- Main entrance

Geography
- Location: Bir Hassan, Greater Beirut, Baabda, Lebanon

Organisation
- Care system: Two-tier
- Type: Teaching
- Affiliated university: Lebanese University

Services
- Standards: Lebanese public hospitals accreditation
- Emergency department: Yes
- Beds: 544

Links
- Website: http://www.bguh.gov.lb/
- Lists: Hospitals in Lebanon

= Rafik Hariri University Hospital =

Hospital in Baabda district, Lebanon

The Rafik Hariri University Hospital (مستشفى رفيق الحريري الجامعي, RHUH), formerly known as the Beirut Governmental University Hospital (BGUH), is the largest Lebanese public hospital. It is located on the outskirts of Beirut. The hospital's main building has a capacity of up to 544 beds and comprises seven floors, three annex buildings, a 50-bed hotel, and four villas housing staff dormitories, outpatient clinics, and administrative offices. The hospital is affiliated with the Lebanese University.

==History==
On February 2, 1979, the Lebanese government decided to build a governmental hospital with a 500-bed capacity on a publicly owned property in Bir Hassan, Beirut. The decision was based on technical studies made by the minister of Health and the Minister of Public Works and Transportation.
Due to the advent of the Lebanese Civil War, which significantly weakened the public health care sector, the construction project had to be postponed until 1995 when then prime minister Rafik Hariri laid the cornerstone; construction was finalized during 2000.
The hospital was inaugurated on August 2, 2004, with a cost of 121 million US dollars.

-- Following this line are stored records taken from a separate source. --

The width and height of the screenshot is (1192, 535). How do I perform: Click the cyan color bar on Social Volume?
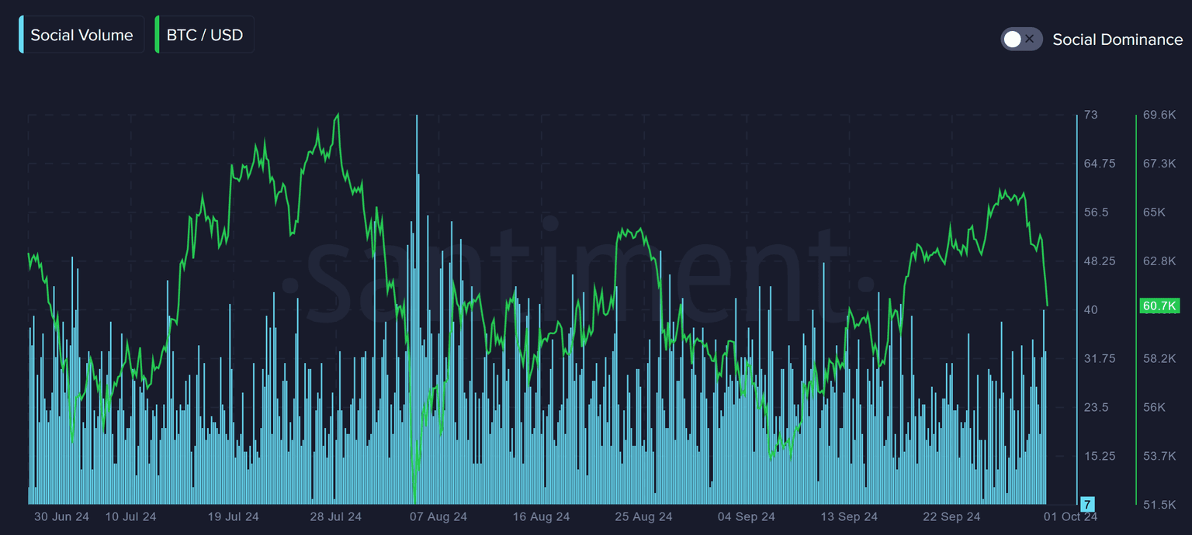click(x=21, y=35)
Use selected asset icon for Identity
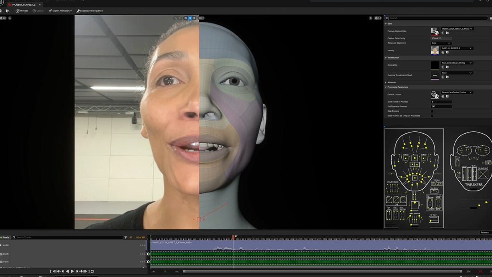This screenshot has height=277, width=492. coord(443,53)
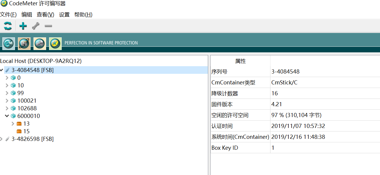Open the WebAdmin globe banner icon
Screen dimensions: 380x175
tap(24, 44)
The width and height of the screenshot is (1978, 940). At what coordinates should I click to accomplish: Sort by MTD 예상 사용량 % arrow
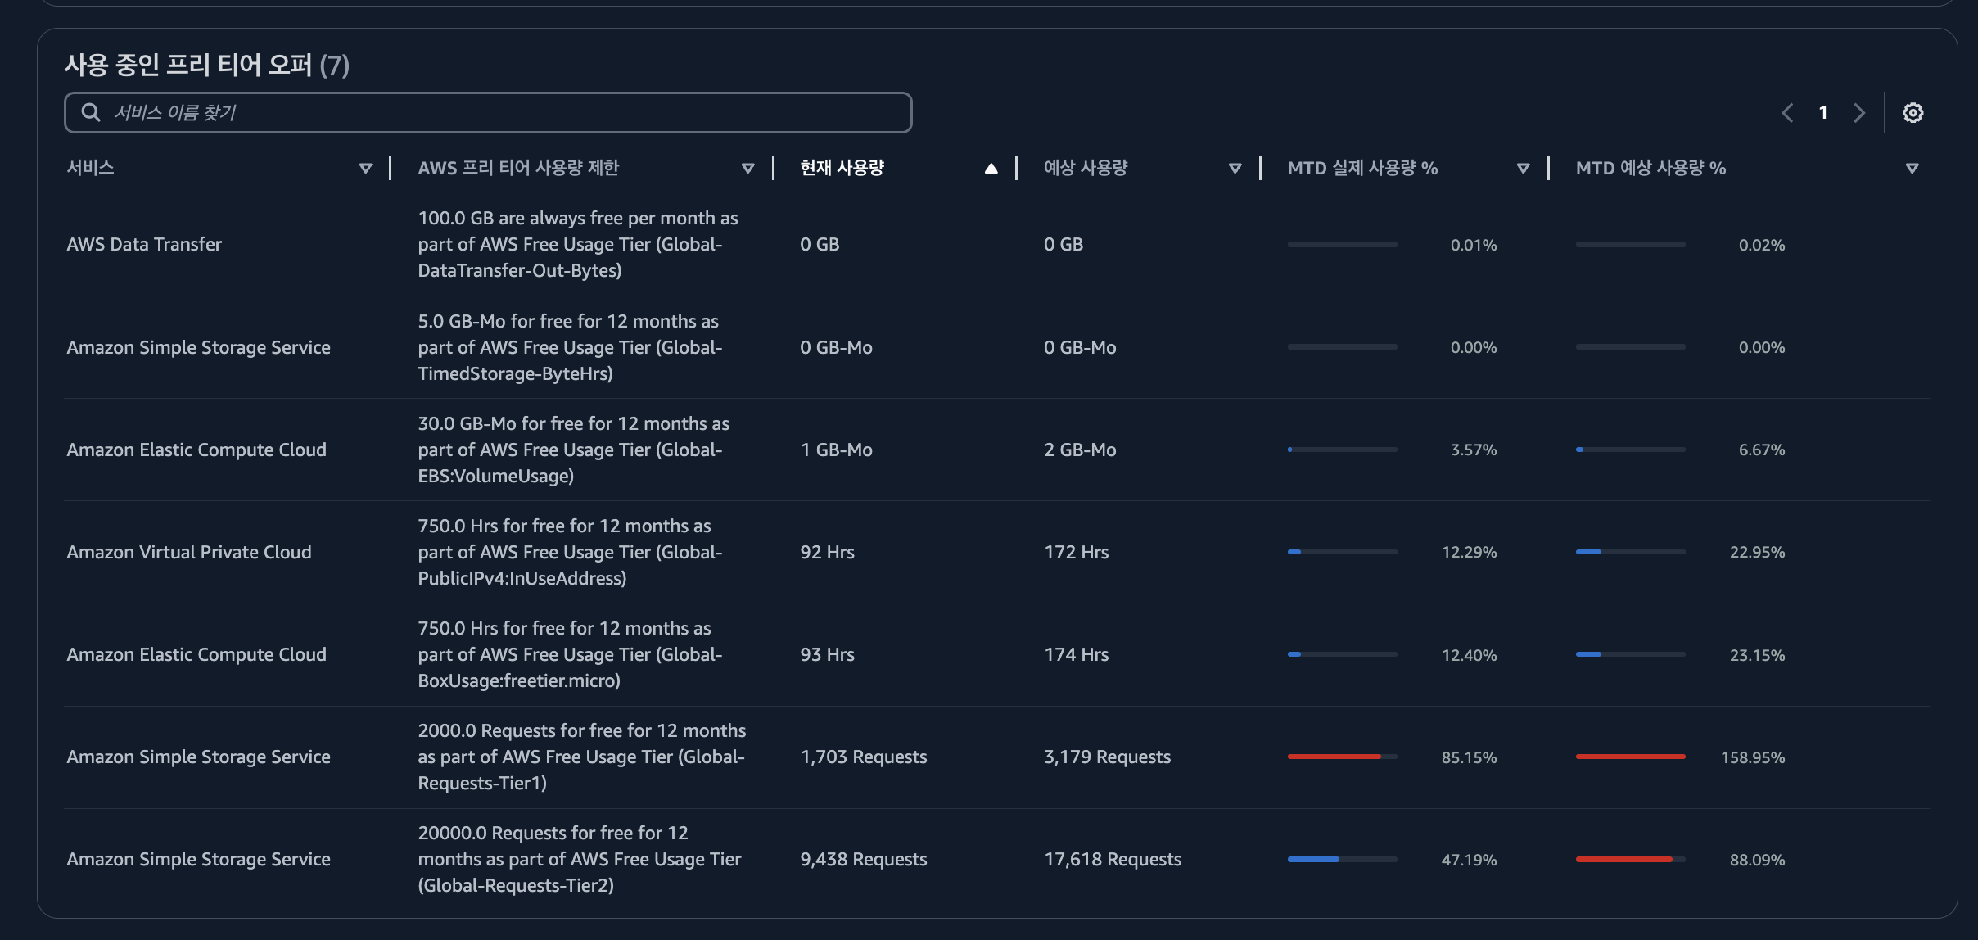1913,168
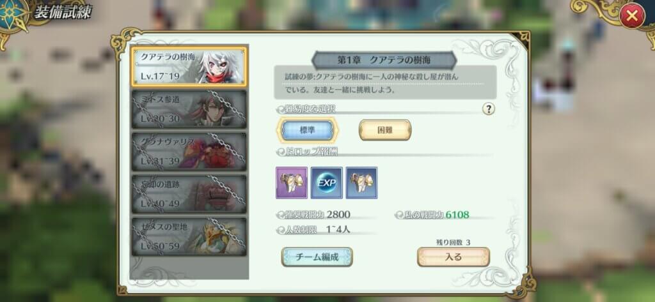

As of June 2022, the number of doctors at the hospital was down to 15, whereas 60-odd doctors had worked there a few years prior, and approximately a third of the nursing staff (128 of them) had also left the hospital since the Lebanese economic crisis began.

==Controversy==
The RHUH staff went on strike on various occasions due to the repetitive delay in receiving their financial dues, the staff expressed consternation since the hospital's administration did not provide consistent causality for the delay in payment of their salaries which has been occurring since 2010.
The hospital staff also complained that the hospital administration withdrew many benefits such as the social security school grants, and withholds health insurance bills from its employees.

In March 2022, hospital staff forced their way into the headquarters of the Lebanese Health Ministry headquarters in Beirut to protest the deterioration of their working conditions and to demand that they be paid their salaries.